I'll try to dig up the issue later to reference it, but the guy really did take the experiment seriously, and continued it over 5 years.

Pony!


----------



## moonwolf (Sep 20, 2004)

You would get ash from the burnt manure and potassium as a result, right? I am guessiing the Phosphorous would be there too. I'm suspicous about the Nitrogen, though. I think it would break down to a different form. 

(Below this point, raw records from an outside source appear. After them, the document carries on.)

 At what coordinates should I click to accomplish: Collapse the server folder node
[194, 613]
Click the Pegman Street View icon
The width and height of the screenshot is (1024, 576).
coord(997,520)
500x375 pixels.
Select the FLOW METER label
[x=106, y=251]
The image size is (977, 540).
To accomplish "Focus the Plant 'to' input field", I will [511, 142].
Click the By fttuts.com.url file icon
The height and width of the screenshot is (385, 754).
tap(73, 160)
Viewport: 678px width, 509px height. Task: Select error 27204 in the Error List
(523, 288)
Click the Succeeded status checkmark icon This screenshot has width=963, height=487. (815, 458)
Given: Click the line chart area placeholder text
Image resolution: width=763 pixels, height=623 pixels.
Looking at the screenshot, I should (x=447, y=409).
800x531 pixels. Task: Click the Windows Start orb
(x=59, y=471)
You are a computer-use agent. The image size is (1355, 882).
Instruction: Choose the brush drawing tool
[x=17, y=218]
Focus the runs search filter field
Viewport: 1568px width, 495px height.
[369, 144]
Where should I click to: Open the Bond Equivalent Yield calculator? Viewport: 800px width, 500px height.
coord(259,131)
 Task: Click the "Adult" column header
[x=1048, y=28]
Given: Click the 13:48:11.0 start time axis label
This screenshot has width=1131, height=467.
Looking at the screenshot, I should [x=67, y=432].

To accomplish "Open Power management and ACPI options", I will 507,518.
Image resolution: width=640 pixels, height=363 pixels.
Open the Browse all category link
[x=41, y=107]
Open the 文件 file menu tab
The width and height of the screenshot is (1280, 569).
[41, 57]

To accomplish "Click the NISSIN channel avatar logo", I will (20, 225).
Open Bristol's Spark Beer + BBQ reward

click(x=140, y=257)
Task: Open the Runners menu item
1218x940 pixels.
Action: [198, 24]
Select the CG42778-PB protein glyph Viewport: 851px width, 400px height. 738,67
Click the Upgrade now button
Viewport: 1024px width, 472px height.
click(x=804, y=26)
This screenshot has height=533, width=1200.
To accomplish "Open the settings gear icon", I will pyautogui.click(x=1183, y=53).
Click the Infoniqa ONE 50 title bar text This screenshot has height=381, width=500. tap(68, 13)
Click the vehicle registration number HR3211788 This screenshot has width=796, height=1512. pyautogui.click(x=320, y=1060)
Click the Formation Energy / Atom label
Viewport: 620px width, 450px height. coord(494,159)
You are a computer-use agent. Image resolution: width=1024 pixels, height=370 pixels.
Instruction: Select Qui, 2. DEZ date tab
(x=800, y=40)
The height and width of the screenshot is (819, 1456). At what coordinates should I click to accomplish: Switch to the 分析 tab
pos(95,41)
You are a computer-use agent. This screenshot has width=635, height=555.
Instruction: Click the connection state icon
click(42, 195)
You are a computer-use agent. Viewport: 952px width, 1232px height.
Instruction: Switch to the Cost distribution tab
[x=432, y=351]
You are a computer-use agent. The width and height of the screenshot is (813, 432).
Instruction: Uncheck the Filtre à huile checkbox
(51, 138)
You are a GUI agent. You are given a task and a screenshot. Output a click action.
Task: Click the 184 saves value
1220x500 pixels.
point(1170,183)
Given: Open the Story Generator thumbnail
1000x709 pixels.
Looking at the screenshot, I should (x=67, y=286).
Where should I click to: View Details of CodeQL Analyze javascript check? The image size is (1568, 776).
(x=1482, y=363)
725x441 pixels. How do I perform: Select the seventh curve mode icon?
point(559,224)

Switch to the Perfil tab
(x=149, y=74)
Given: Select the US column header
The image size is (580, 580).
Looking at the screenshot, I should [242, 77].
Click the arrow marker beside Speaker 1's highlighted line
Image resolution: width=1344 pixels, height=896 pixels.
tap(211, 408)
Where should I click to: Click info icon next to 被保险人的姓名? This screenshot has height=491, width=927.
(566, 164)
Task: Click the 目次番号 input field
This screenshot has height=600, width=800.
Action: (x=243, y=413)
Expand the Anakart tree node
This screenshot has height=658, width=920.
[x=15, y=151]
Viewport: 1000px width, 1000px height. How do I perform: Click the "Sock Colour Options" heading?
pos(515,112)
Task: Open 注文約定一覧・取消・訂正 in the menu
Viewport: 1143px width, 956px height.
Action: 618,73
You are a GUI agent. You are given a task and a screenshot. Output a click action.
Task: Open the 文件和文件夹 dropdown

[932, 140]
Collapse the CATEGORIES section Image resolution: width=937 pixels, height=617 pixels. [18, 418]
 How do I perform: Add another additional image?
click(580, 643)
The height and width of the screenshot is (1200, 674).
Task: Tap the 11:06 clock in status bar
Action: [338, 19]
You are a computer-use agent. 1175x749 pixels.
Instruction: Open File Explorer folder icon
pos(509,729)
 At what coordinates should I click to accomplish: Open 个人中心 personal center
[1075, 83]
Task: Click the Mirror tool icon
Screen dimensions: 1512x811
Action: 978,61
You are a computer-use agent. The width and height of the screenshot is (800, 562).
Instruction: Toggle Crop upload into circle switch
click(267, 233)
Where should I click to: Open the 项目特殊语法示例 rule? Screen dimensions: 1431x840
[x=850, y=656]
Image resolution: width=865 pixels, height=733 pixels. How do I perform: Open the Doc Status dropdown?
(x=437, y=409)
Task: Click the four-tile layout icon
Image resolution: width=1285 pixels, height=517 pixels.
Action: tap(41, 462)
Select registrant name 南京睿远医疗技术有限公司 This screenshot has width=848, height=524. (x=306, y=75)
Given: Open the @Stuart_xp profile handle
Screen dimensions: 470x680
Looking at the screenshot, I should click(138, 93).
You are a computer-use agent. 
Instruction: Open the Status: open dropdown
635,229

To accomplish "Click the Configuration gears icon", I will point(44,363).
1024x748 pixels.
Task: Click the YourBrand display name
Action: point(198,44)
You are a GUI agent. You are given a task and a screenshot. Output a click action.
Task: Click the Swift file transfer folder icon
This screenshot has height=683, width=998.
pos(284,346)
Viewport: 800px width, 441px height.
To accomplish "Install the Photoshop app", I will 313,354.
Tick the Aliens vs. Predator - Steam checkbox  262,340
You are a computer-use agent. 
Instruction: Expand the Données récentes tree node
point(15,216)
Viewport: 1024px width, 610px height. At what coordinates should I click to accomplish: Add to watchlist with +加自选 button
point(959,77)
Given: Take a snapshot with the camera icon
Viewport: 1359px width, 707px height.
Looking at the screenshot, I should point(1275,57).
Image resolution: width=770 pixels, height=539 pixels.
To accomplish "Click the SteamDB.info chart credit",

This reminds me of a buffalo farm nearby that I see close to the road. They excrete nice big chips which to me look ideal for fuel. Cow chips? Isn't that a useable form of heating fuel. If you had an outside wood furnace, this would burn if dry. You might want to do this on a day that the wind blew AWAY from the house. :haha:


----------



## moonwolf (Sep 20, 2004)

After a curious search I found this article. It may be the definitive down home answer to the 'burning' question of horse manure ash:

Backwoods Home


----------



## MaKettle (Oct 2, 2003)

Moonwolf, thank you for looking up that article for me. That is fascinating. I am sending it on to my friend. One would think that the lack of N would reduce the effectiveness of the fertilizer, butevidently it does not.


----------



## Sedition (May 30, 2003)

Using manure ash as opposed to raw manure should generally concentrate the potash, phosphorus, and trace minerals while releasing some nitrogen. This is because potash and phosphorus are salts that do not combine easily with oxygen while burning, but nitrogen is a gas that is released from solid form by heat and is released as N2 or N2 gasses.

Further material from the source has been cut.